En torno a los hermanos Antonio y Pepe Quero se había organizado un pequeño grupo de hombres, antiguos soldados republicanos que, después de la derrota, habían pasado por las cárceles franquistas. Algunos salieron libres, otros tuvieron que escaparse, pero el único futuro que les dejaron fue huir al monte, donde continuaron su lucha contra la dictadura.

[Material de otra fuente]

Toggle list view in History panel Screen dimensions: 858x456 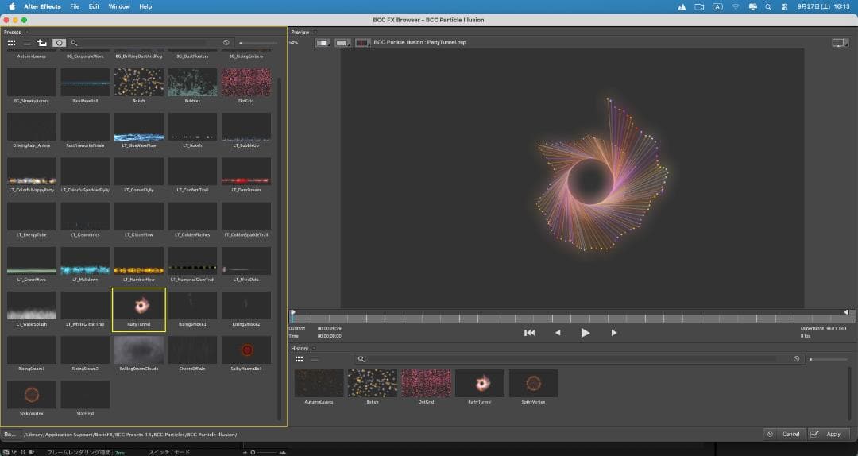[x=315, y=359]
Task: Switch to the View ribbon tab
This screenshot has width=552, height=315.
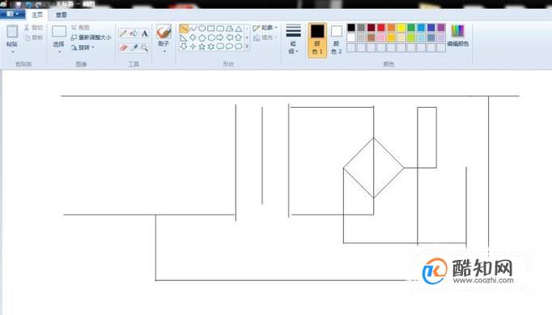Action: point(61,15)
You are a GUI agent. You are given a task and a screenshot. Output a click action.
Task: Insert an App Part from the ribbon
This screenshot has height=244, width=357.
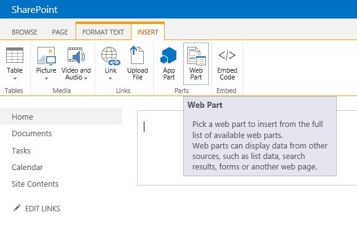pyautogui.click(x=168, y=55)
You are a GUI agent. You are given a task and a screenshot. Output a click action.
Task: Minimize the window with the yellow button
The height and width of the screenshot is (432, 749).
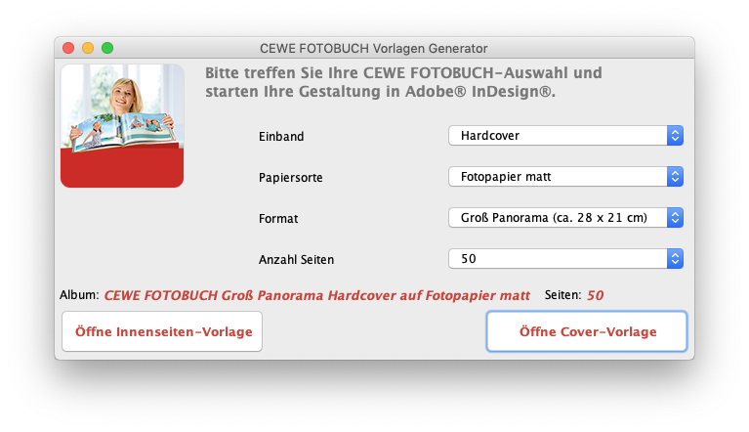pyautogui.click(x=88, y=47)
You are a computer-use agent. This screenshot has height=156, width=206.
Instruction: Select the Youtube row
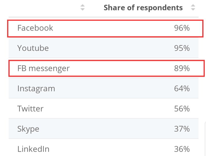[104, 48]
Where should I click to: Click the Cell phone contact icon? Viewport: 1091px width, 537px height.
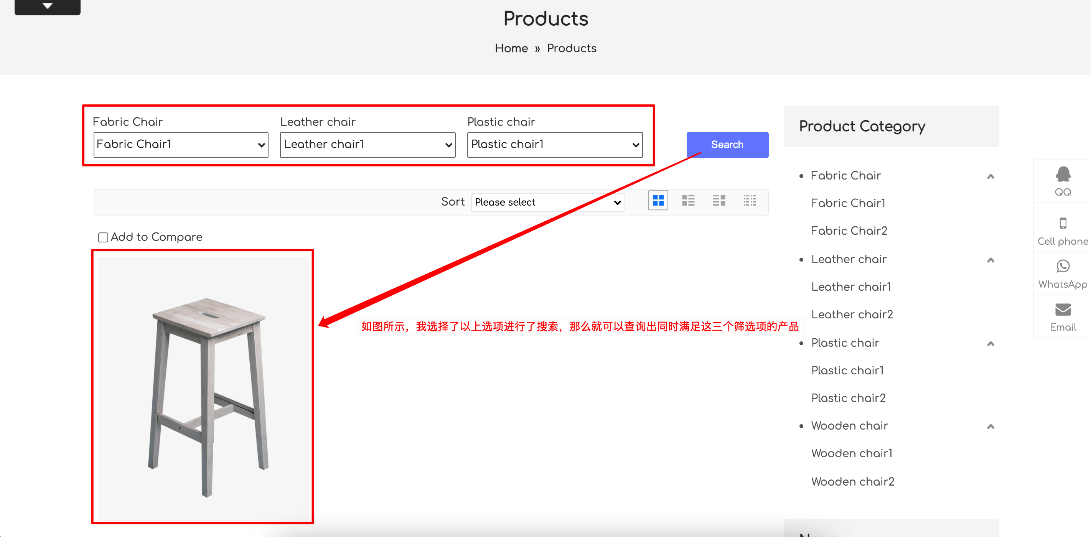tap(1062, 223)
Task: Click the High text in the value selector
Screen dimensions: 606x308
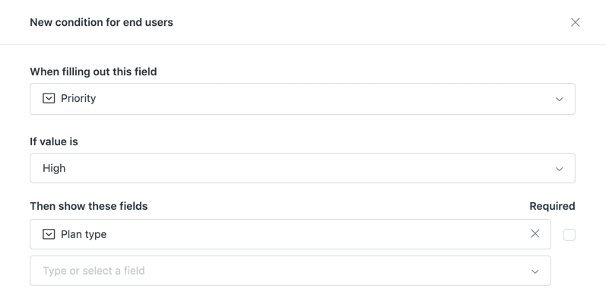Action: pyautogui.click(x=54, y=169)

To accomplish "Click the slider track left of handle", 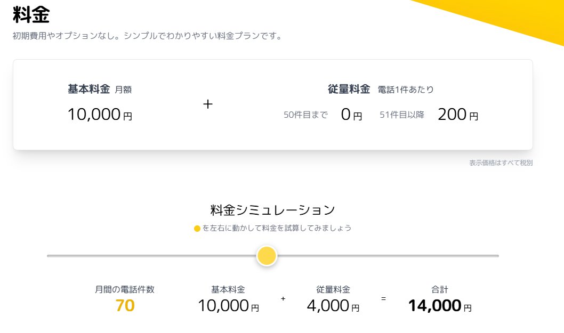I will [x=151, y=256].
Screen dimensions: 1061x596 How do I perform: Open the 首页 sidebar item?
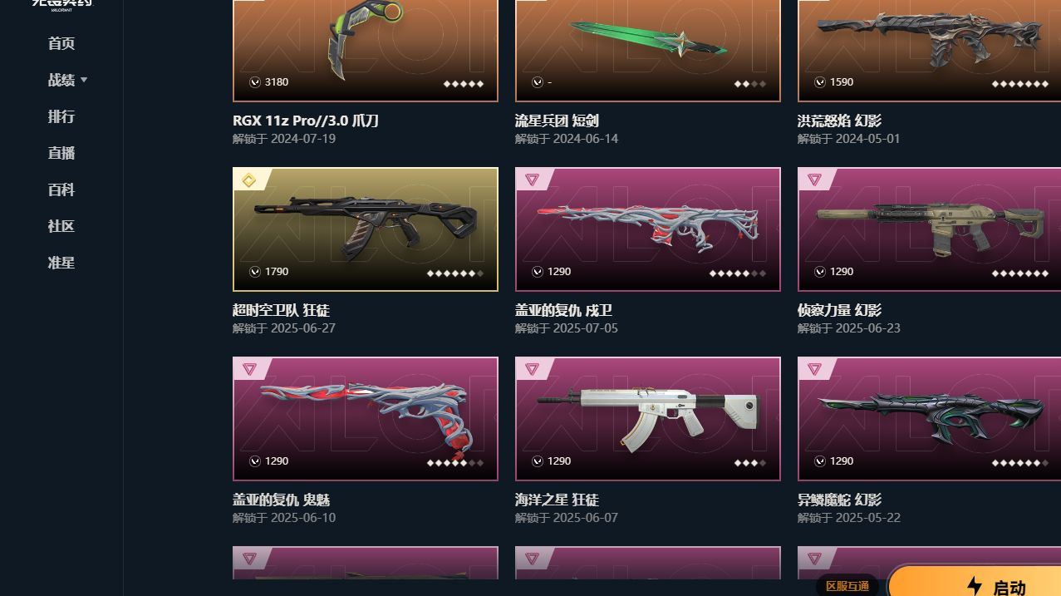point(61,43)
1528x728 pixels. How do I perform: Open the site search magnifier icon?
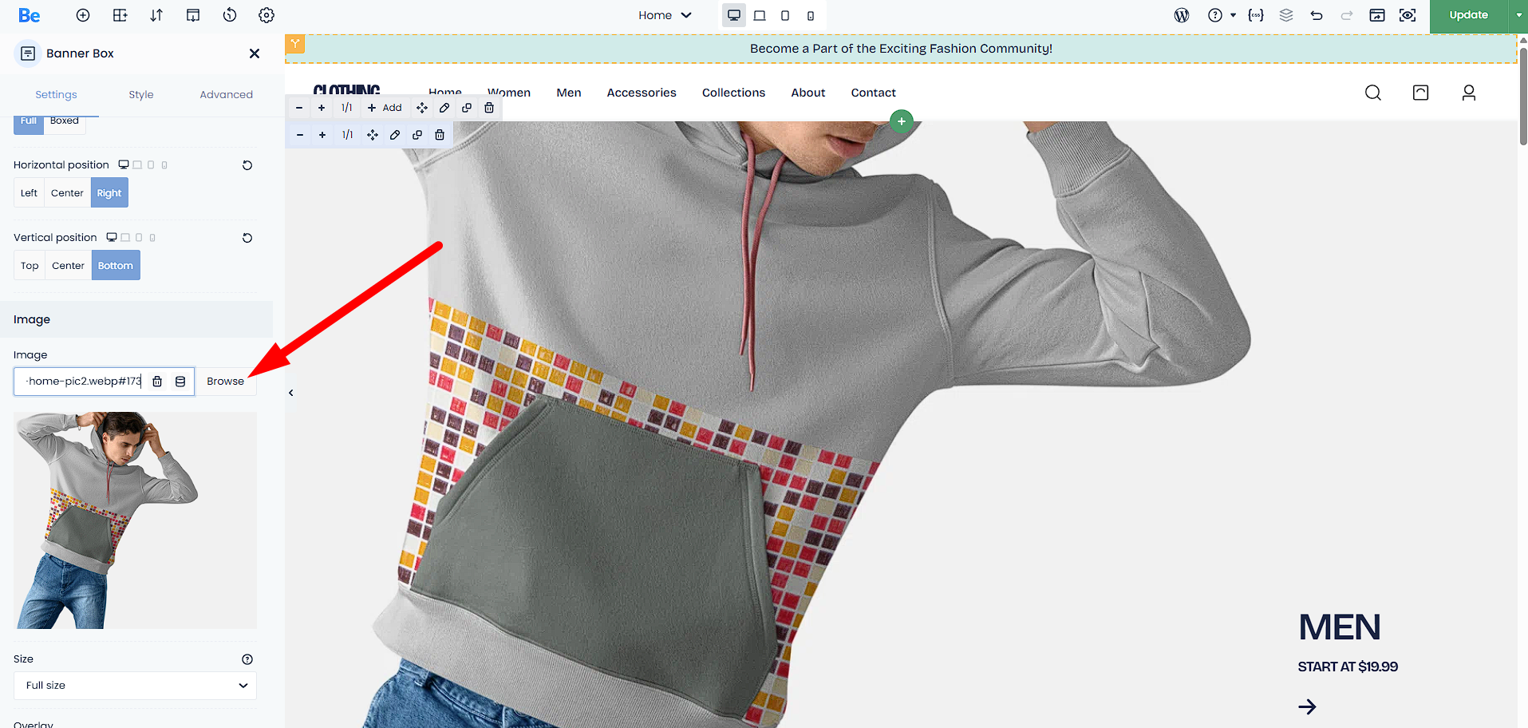1372,93
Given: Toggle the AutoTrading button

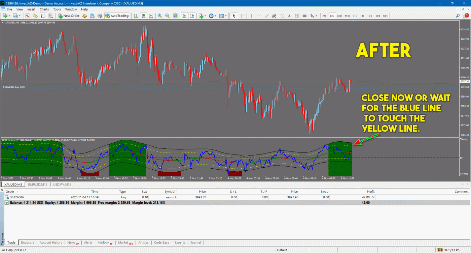Looking at the screenshot, I should tap(117, 16).
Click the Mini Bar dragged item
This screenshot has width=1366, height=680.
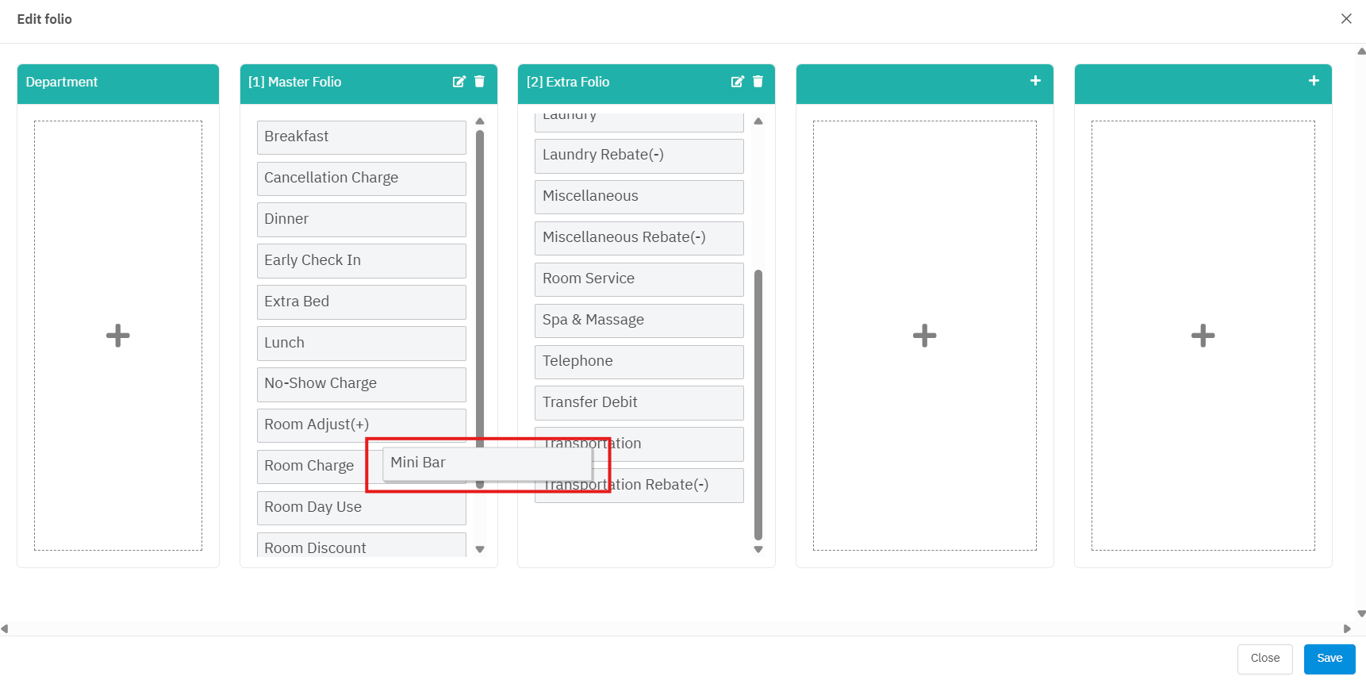pyautogui.click(x=487, y=463)
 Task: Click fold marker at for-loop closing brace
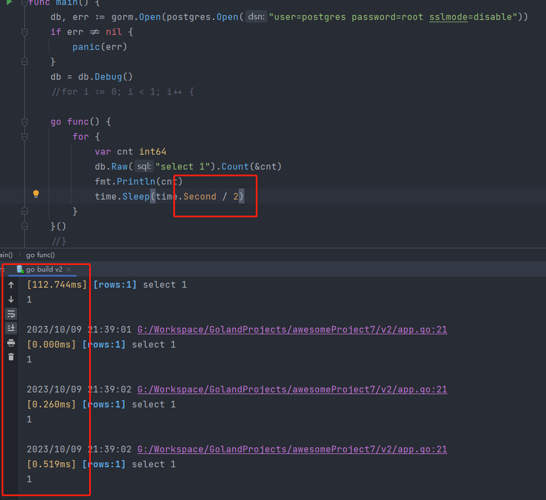click(24, 211)
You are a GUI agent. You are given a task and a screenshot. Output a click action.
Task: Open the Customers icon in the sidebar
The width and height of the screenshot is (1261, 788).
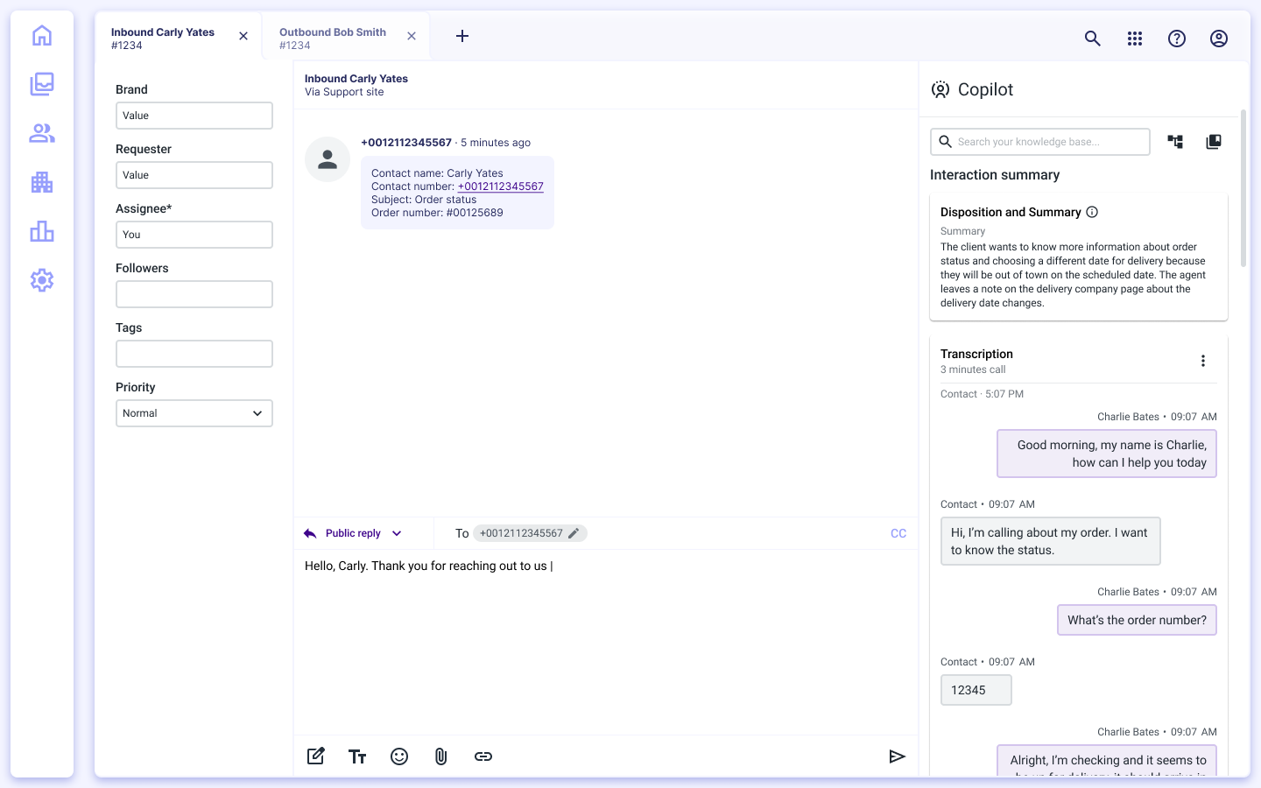pos(41,133)
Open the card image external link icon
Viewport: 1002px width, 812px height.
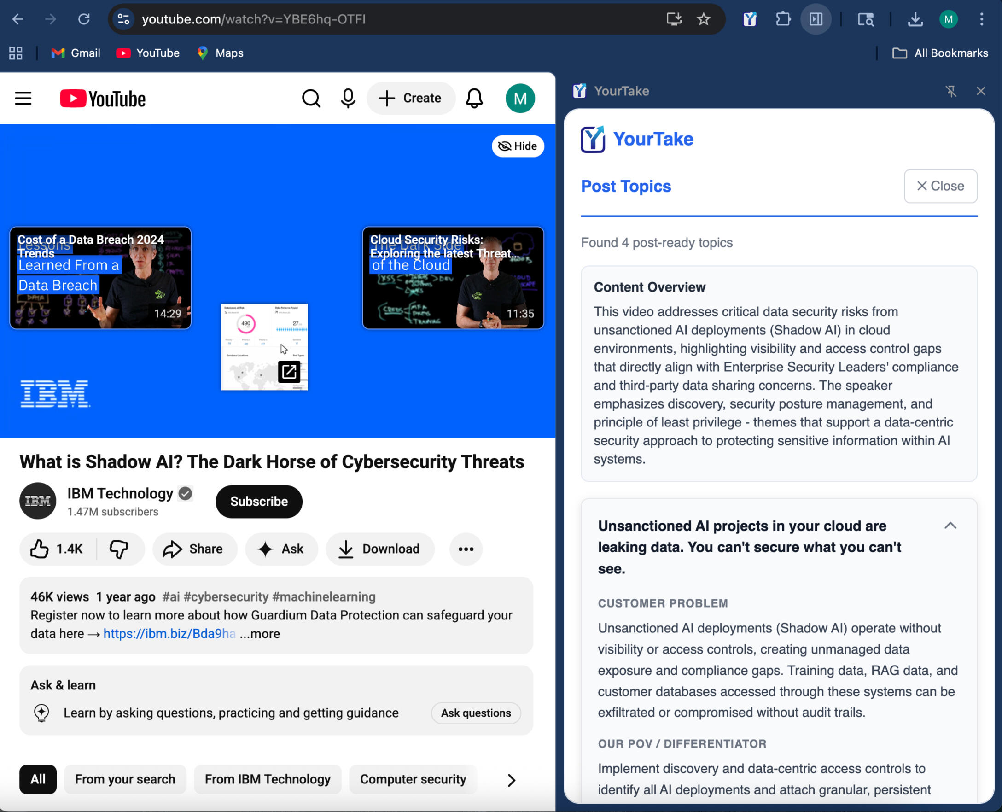(289, 372)
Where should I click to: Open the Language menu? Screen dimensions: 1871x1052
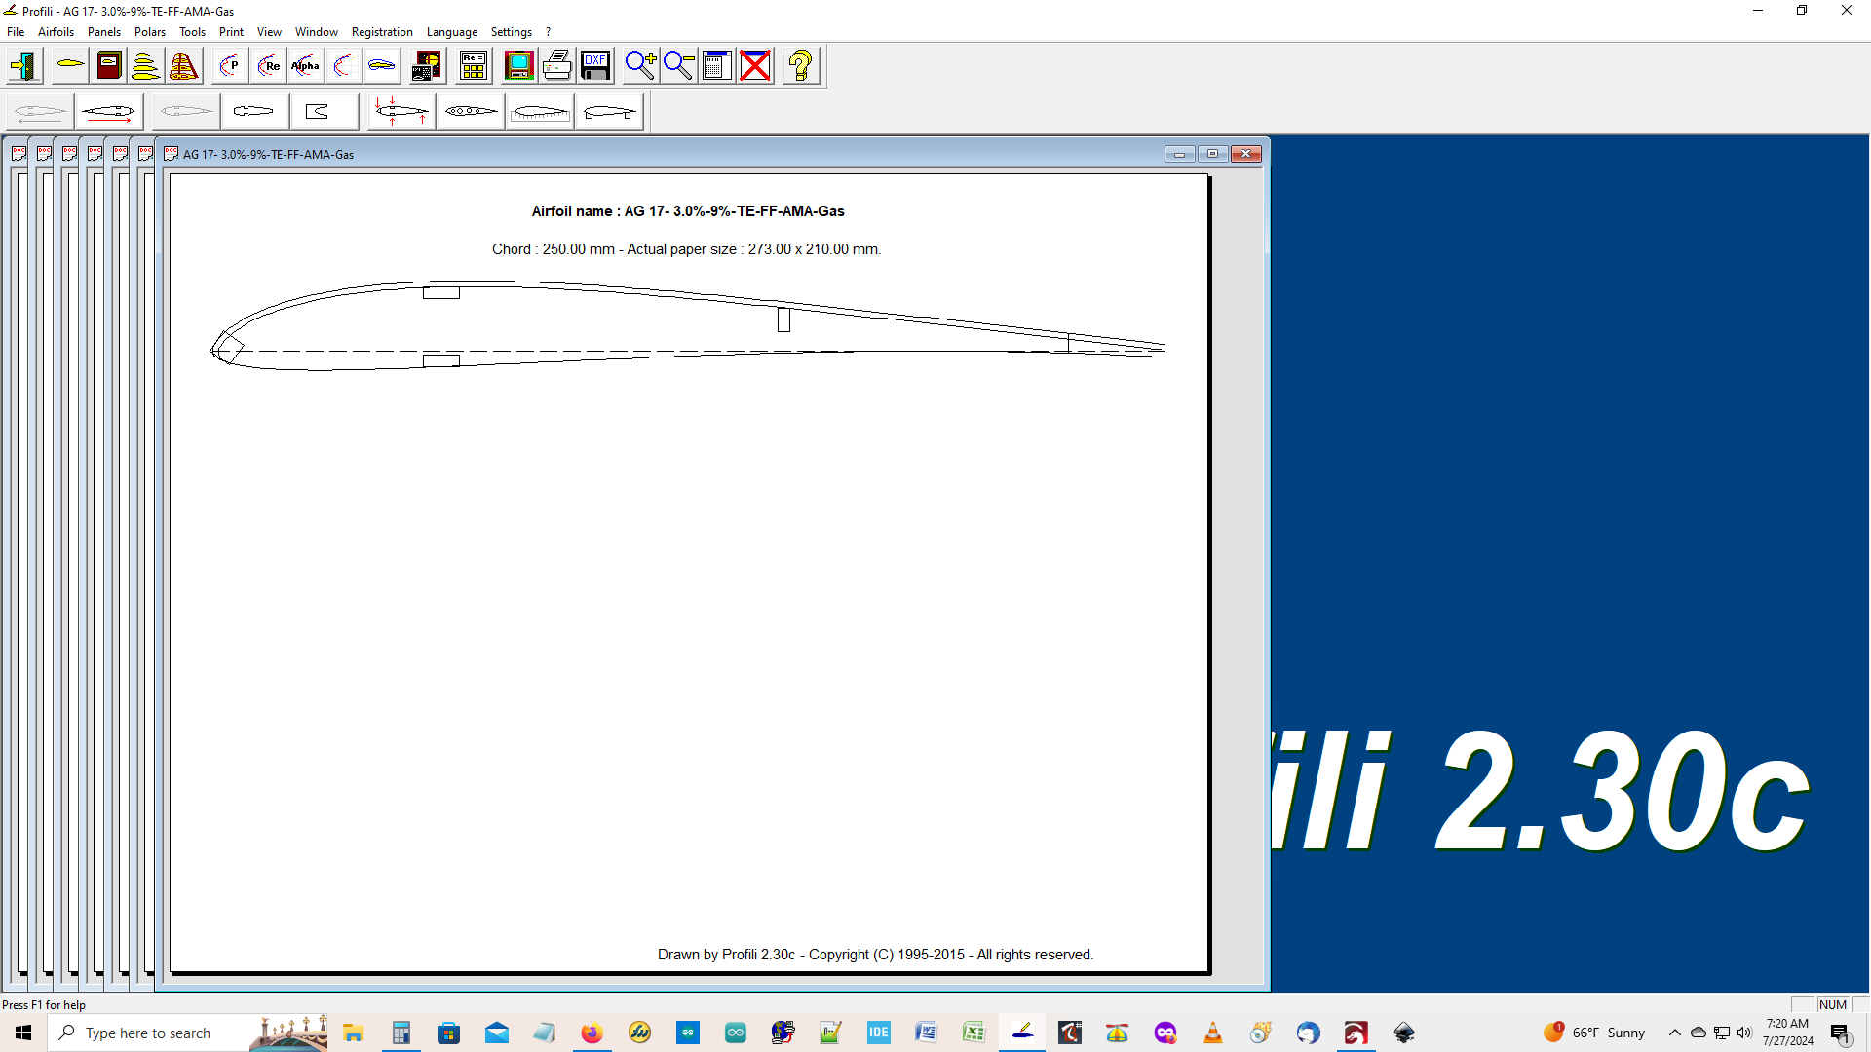click(451, 32)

Según un soplo que se demostró bien informado, cinco miembros del grupo iban a atracar un hotel en La Zubia, un pueblo a las afueras de Granada. Entre ellos estaba mi abuelo José Castro Peregrina. Justo en el momento en el que se acercaban al objetivo, sobre las 9 de la noche, los gritos de una mujer, que llevaba varias horas retenida por los guardias en el interior del edificio, les alertó de la trampa y pudieron darse a la fuga entre disparos, abandonando dos sombreros en su huida.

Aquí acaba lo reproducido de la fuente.